(Data provided):
------------------------

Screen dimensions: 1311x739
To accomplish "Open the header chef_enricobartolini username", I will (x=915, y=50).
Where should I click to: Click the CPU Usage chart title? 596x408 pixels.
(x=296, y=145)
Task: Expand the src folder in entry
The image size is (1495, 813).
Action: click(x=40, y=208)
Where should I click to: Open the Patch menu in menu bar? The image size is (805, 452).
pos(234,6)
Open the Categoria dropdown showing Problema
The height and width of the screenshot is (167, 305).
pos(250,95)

------------------------

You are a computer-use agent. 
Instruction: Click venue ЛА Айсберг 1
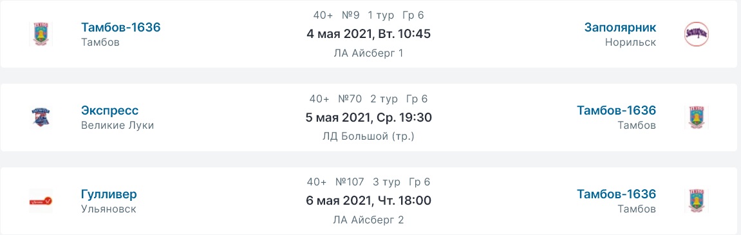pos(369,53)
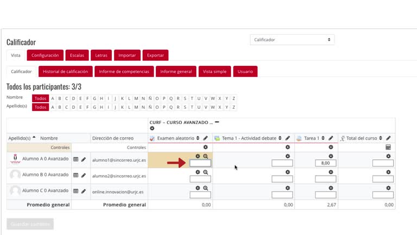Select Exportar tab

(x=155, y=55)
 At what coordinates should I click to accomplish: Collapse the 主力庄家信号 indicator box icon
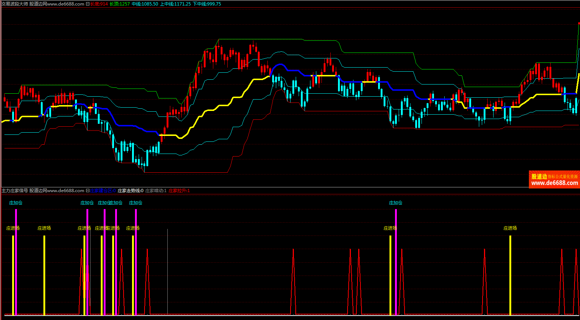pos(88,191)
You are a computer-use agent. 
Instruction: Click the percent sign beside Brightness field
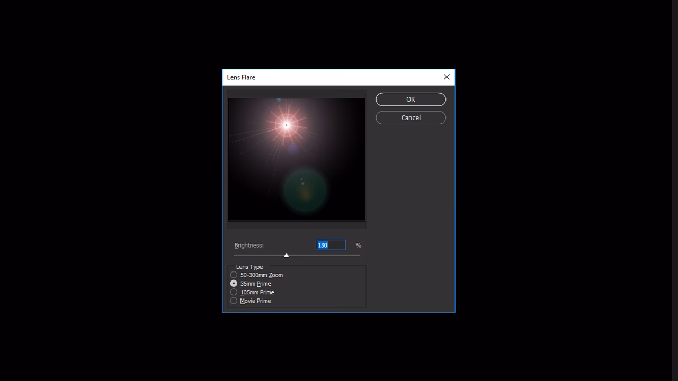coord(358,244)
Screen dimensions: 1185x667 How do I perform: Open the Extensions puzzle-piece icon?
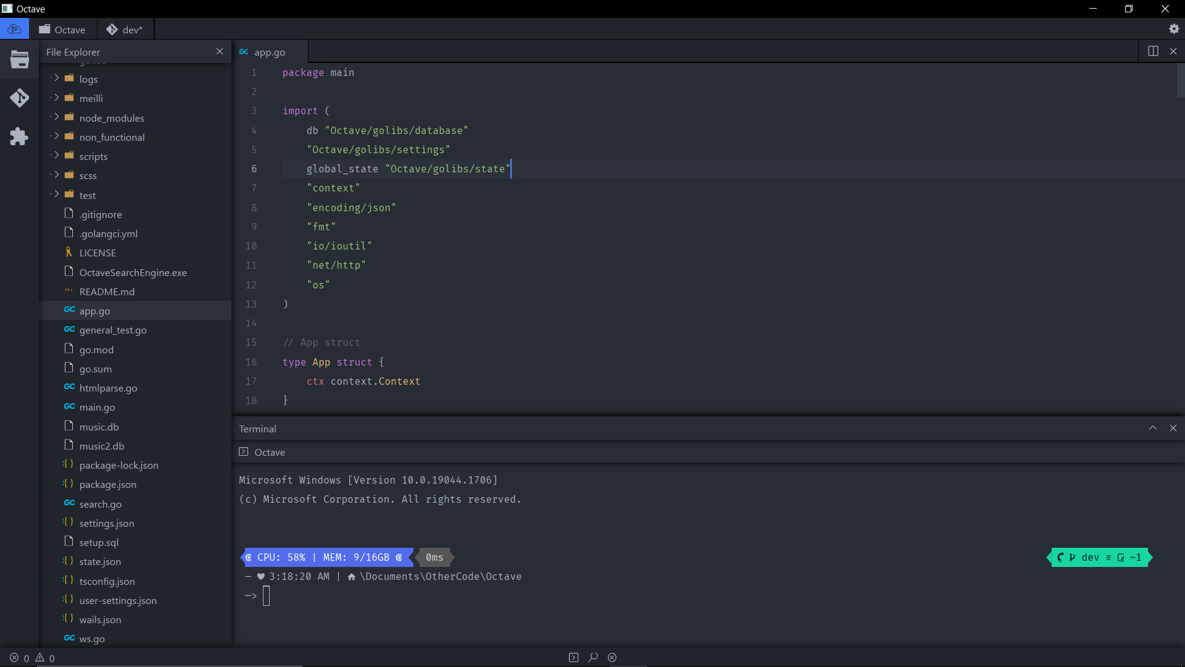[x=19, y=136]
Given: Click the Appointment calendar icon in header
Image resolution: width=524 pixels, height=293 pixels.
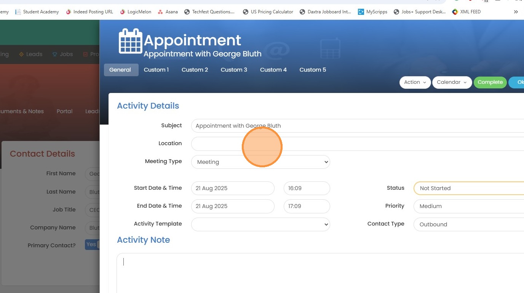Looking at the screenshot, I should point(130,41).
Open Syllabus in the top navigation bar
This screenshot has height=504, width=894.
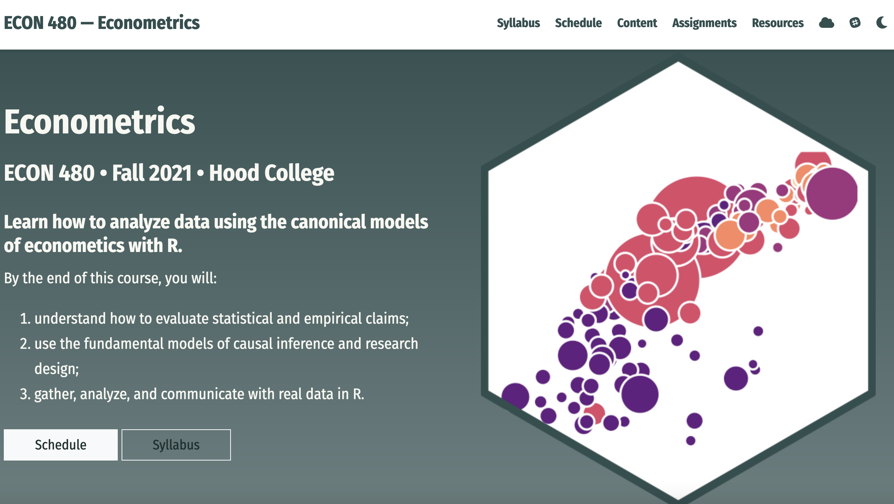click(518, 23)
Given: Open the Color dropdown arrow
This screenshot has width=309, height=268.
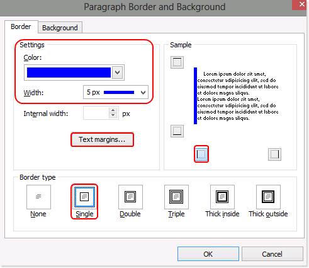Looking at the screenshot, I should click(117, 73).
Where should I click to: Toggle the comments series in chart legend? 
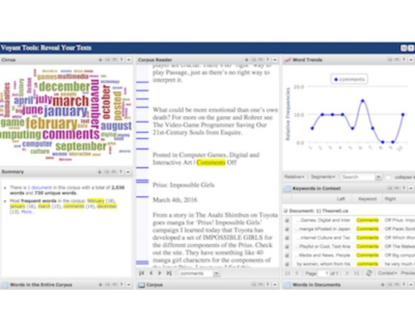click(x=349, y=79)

------------------------

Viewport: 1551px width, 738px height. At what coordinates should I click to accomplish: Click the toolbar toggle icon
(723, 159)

------------------------

(Short task): Render the stretch from the line containing "Open the Categoria dropdown showing Problema" through the line containing "pos(250,95)" as a Markdown table with the columns Row and Line, one numbered row per line and no blank lines.

(Answer to this task):
| Row | Line |
|---|---|
| 1 | Open the Categoria dropdown showing Problema |
| 2 | The height and width of the screenshot is (167, 305). |
| 3 | pos(250,95) |